# Description of the task
The response must restate the data exactly, with nothing left out.

# Records supplied
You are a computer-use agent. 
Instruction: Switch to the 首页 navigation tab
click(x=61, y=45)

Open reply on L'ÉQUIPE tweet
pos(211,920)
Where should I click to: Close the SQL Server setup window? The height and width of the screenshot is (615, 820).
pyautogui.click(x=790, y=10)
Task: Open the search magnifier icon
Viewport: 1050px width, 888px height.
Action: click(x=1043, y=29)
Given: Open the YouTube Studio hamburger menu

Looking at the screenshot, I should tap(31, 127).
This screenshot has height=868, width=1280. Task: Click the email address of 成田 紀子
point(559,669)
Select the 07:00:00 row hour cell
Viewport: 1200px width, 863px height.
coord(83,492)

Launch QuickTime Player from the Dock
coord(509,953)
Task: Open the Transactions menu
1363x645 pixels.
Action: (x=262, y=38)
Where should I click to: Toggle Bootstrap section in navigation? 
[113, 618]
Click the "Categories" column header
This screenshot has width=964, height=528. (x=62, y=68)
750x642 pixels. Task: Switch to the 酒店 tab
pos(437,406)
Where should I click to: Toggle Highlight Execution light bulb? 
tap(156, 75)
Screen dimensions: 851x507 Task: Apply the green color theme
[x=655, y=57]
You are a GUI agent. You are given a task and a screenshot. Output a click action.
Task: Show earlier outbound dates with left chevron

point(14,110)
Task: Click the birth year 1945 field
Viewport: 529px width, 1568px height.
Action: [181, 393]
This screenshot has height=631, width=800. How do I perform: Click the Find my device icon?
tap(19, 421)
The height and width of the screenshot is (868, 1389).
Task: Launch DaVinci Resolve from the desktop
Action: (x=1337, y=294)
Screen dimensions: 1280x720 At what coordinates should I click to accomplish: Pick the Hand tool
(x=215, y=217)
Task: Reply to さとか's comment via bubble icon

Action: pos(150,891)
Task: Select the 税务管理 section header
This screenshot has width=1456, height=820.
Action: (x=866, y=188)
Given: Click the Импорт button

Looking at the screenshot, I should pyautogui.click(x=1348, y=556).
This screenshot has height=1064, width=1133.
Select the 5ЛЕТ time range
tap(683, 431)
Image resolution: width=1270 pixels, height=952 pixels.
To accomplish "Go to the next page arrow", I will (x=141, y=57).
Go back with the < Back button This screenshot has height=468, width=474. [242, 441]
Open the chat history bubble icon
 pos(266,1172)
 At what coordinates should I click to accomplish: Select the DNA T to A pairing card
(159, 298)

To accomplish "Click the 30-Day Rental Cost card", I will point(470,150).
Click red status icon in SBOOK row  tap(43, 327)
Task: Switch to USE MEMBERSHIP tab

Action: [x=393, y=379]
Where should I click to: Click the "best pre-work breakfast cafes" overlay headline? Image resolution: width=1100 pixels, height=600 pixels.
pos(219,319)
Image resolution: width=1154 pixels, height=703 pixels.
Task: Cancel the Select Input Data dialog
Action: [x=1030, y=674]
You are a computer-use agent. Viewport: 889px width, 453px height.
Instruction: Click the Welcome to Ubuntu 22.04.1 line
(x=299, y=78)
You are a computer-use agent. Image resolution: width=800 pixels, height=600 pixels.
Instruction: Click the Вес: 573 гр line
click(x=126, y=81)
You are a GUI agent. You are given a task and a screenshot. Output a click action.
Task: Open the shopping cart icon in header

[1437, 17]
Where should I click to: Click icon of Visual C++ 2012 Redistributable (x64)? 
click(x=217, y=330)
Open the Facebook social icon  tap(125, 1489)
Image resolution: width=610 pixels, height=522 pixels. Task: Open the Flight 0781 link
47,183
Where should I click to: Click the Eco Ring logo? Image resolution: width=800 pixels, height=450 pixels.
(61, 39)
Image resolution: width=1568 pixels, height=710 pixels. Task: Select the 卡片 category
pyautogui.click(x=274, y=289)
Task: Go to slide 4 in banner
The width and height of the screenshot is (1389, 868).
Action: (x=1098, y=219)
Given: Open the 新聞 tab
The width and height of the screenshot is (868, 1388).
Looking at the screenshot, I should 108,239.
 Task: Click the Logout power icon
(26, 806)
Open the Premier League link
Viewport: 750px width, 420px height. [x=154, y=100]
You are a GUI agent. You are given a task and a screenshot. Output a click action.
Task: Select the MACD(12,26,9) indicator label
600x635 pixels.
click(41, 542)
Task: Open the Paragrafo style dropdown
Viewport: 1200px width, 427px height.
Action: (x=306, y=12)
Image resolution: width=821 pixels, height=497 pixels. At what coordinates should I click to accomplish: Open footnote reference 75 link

# Solved problem
You are a computer-use agent. 
Instruction: Switch to the 首页 navigation tab
click(x=61, y=45)

Open reply on L'ÉQUIPE tweet
pos(211,920)
Where should I click to: Close the SQL Server setup window? The height and width of the screenshot is (615, 820).
pyautogui.click(x=790, y=10)
Task: Open the search magnifier icon
Viewport: 1050px width, 888px height.
Action: click(x=1043, y=29)
Given: Open the YouTube Studio hamburger menu

Looking at the screenshot, I should tap(31, 127).
This screenshot has height=868, width=1280. Task: Click the email address of 成田 紀子
point(559,669)
Select the 07:00:00 row hour cell
Viewport: 1200px width, 863px height.
coord(83,492)

Launch QuickTime Player from the Dock
coord(509,953)
Task: Open the Transactions menu
1363x645 pixels.
Action: (x=262, y=38)
Where should I click to: Toggle Bootstrap section in navigation? 
[113, 618]
Click the "Categories" column header
This screenshot has width=964, height=528. (x=62, y=68)
750x642 pixels. Task: Switch to the 酒店 tab
pos(437,406)
Where should I click to: Toggle Highlight Execution light bulb? 
tap(156, 75)
Screen dimensions: 851x507 Task: Apply the green color theme
[x=655, y=57]
You are a GUI agent. You are given a task and a screenshot. Output a click action.
Task: Show earlier outbound dates with left chevron

point(14,110)
Task: Click the birth year 1945 field
Viewport: 529px width, 1568px height.
Action: [181, 393]
This screenshot has height=631, width=800. How do I perform: Click the Find my device icon?
tap(19, 421)
The height and width of the screenshot is (868, 1389).
Task: Launch DaVinci Resolve from the desktop
Action: (x=1337, y=294)
Screen dimensions: 1280x720 At what coordinates should I click to accomplish: Pick the Hand tool
(x=215, y=217)
Task: Reply to さとか's comment via bubble icon

Action: pos(150,891)
Task: Select the 税务管理 section header
This screenshot has width=1456, height=820.
Action: (x=866, y=188)
Given: Click the Импорт button

Looking at the screenshot, I should pyautogui.click(x=1348, y=556).
This screenshot has height=1064, width=1133.
Select the 5ЛЕТ time range
tap(683, 431)
Image resolution: width=1270 pixels, height=952 pixels.
To accomplish "Go to the next page arrow", I will (x=141, y=57).
Go back with the < Back button This screenshot has height=468, width=474. [242, 441]
Open the chat history bubble icon
 pos(266,1172)
 At what coordinates should I click to accomplish: Select the DNA T to A pairing card
(159, 298)

To accomplish "Click the 30-Day Rental Cost card", I will point(470,150).
Click red status icon in SBOOK row  tap(43, 327)
Task: Switch to USE MEMBERSHIP tab

Action: [x=393, y=379]
Where should I click to: Click the "best pre-work breakfast cafes" overlay headline? Image resolution: width=1100 pixels, height=600 pixels.
pos(219,319)
Image resolution: width=1154 pixels, height=703 pixels.
Task: Cancel the Select Input Data dialog
Action: [x=1030, y=674]
You are a computer-use agent. Viewport: 889px width, 453px height.
Instruction: Click the Welcome to Ubuntu 22.04.1 line
(x=299, y=78)
You are a computer-use agent. Image resolution: width=800 pixels, height=600 pixels.
Instruction: Click the Вес: 573 гр line
click(x=126, y=81)
You are a GUI agent. You are given a task and a screenshot. Output a click action.
Task: Open the shopping cart icon in header

[1437, 17]
Where should I click to: Click icon of Visual C++ 2012 Redistributable (x64)? 
click(x=217, y=330)
Open the Facebook social icon  tap(125, 1489)
Image resolution: width=610 pixels, height=522 pixels. Task: Open the Flight 0781 link
47,183
Where should I click to: Click the Eco Ring logo? Image resolution: width=800 pixels, height=450 pixels.
(61, 39)
Image resolution: width=1568 pixels, height=710 pixels. Task: Select the 卡片 category
pyautogui.click(x=274, y=289)
Task: Go to slide 4 in banner
The width and height of the screenshot is (1389, 868).
Action: (x=1098, y=219)
Given: Open the 新聞 tab
The width and height of the screenshot is (868, 1388).
Looking at the screenshot, I should 108,239.
 Task: Click the Logout power icon
(26, 806)
Open the Premier League link
Viewport: 750px width, 420px height. [x=154, y=100]
You are a GUI agent. You are given a task and a screenshot. Output a click action.
Task: Select the MACD(12,26,9) indicator label
600x635 pixels.
click(41, 542)
Task: Open the Paragrafo style dropdown
Viewport: 1200px width, 427px height.
Action: (x=306, y=12)
Image resolution: width=821 pixels, height=497 pixels. At what coordinates should I click to accomplish: Open footnote reference 75 link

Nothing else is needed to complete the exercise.